■ **Prompt 1**
Please return the 3-Hour Diet passage between "He says you’ll" and "sugar levels steady.", inclusive.
■ **Prompt 2**
In one to three sentences, explain why, according to the 3-Hour Diet passage, eating every 3 hours helps the body burn fat.
■ **Prompt 3**
Continue the 3-Hour Diet passage from where it stops.

■ **Text passage**
Saturday, September 26, 2015

The 3 Hour Diet

The 3-Hour Diet - The Promise:
The opposite of those extreme plans that call for fasting, The 3-Hour Diet by fitness expert Jorge Cruise, requires you to eat five times a day, including a tiny dessert. All your favorite foods, including carbs and sweets, are allowed, as long as you eat them on a strict timetable.

Eating small, balanced meals every 3 hours boosts your body’s fat-burning potential, Cruise says.
If you don’t eat often enough, he explains, your body goes into “starvation protection” mode, conserving calories, storing fat, and burning muscle (not fat) for energy. Cruise says that if you eat every 3 hours, you repeatedly reset your metabolism so it stays in high gear, and you burn fat all day long.

His rules around meal timing are:
Eat breakfast within 1 hour of rising.
Eat every 3 hours after that.
Stop eating 3 hours before bedtime.

Stick to the recommended portion sizes. Meals should average 400 calories; snacks, 100 calories; and dessert, 50 calories (like a Reese’s Mini), for a total of about 1,450 calories a day.
He says you’ll drop up to 10 pounds in the first 2 weeks, and 2 pounds a week after that, without losing any fat-burning muscle tissue.
You’ll also curb your levels of cortisol -- the “stress hormone” -- and flatten your belly in the process, Cruise says. And you’ll have more energy and less hunger, because eating every 3 hours keeps your blood sugar levels steady.

■ **Data extracted from a collection**

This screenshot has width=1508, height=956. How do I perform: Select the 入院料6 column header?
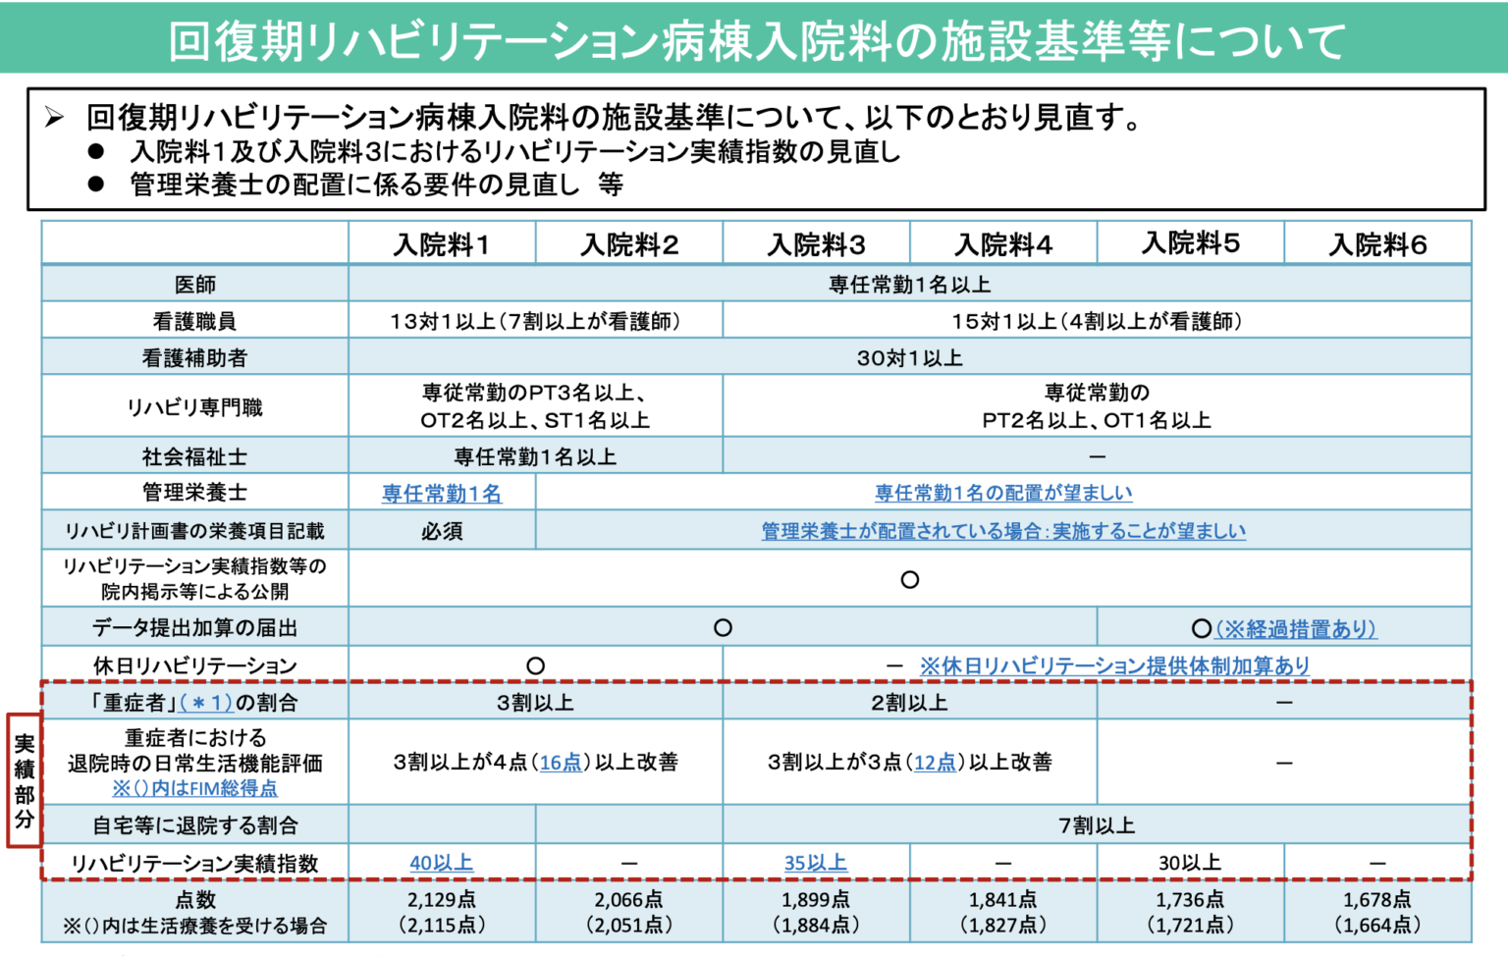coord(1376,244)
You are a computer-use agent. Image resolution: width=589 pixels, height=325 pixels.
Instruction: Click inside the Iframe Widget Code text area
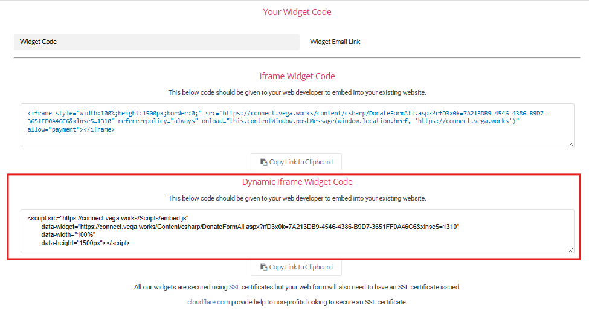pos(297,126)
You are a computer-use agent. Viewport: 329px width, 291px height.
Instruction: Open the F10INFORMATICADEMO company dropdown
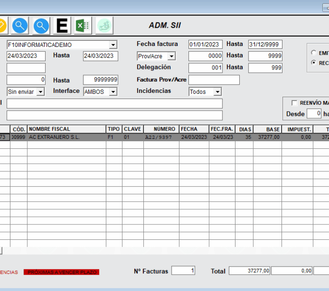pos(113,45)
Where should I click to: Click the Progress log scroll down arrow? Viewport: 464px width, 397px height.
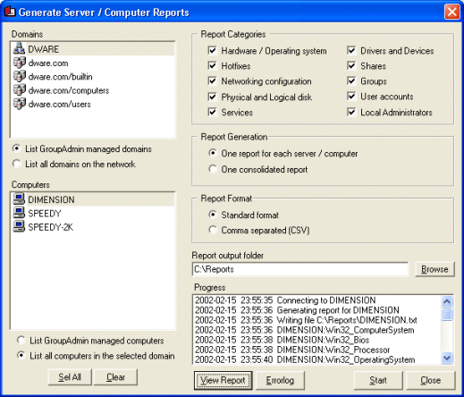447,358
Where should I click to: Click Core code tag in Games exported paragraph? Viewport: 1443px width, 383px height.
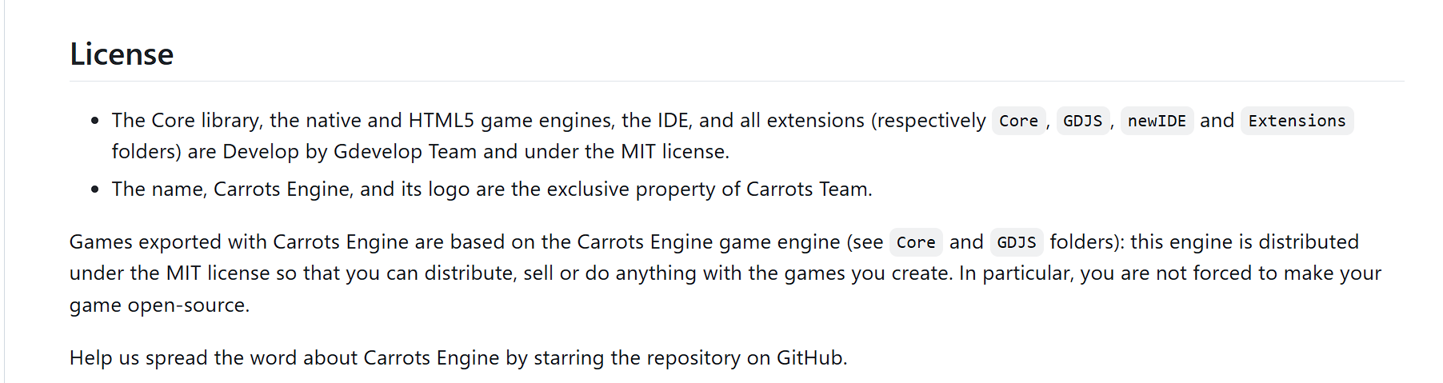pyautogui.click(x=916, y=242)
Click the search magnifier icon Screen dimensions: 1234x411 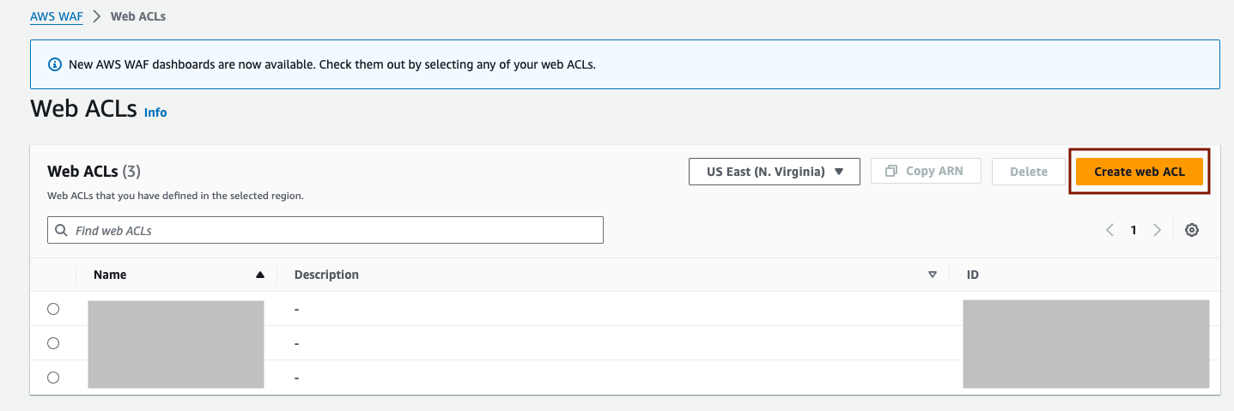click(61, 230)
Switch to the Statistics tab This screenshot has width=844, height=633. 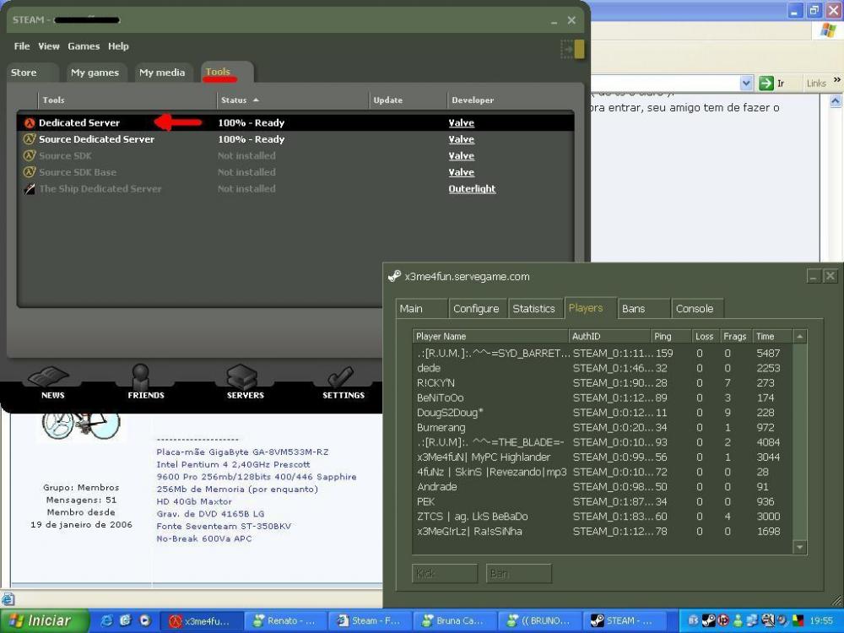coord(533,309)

...

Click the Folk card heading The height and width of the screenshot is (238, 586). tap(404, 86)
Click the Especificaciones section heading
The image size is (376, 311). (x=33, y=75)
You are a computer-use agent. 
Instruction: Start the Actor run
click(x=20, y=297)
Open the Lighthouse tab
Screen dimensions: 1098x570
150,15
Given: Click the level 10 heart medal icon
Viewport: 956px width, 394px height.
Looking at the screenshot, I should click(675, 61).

■ **Response box 1**
He says you’ll drop up to 10 pounds in the first 2 weeks, and 2 pounds a week after that, without losing any fat-burning muscle tissue.
You’ll also curb your levels of cortisol -- the “stress hormone” -- and flatten your belly in the process, Cruise says. And you’ll have more energy and less hunger, because eating every 3 hours keeps your blood sugar levels steady.

■ **Response box 2**
Cruise says that if you don't eat often enough, your body goes into "starvation protection" mode, conserving calories, storing fat, and burning muscle instead of fat for energy. Eating every 3 hours repeatedly resets your metabolism so it stays in high gear and you burn fat all day long.

■ **Response box 3**
That's not proven, though some research suggests that eating smaller, more frequent meals can help manage hunger.

What You Can Eat and What You Can't

On this diet, there are no bad foods, only bad portion sizes. In other words, you can eat whatever you want -- carbs, meat, fast food, frozen foods, sweets -- as long as you stay within your calorie limits and eat at the right intervals.
Meal suggestions included in the book are designed to provide “balanced portions of proteins, fats, and carbohydrates.”
Though you can choose your own foods, Cruise does favor lean proteins and flaxseed oil or extra-virgin olive oil.
To keep portion sizes in check, he encourages you to picture a Rubik’s cube for a serving of carbs, a deck of cards for meat and other proteins, and a water bottle cap for salad dressing and other fats.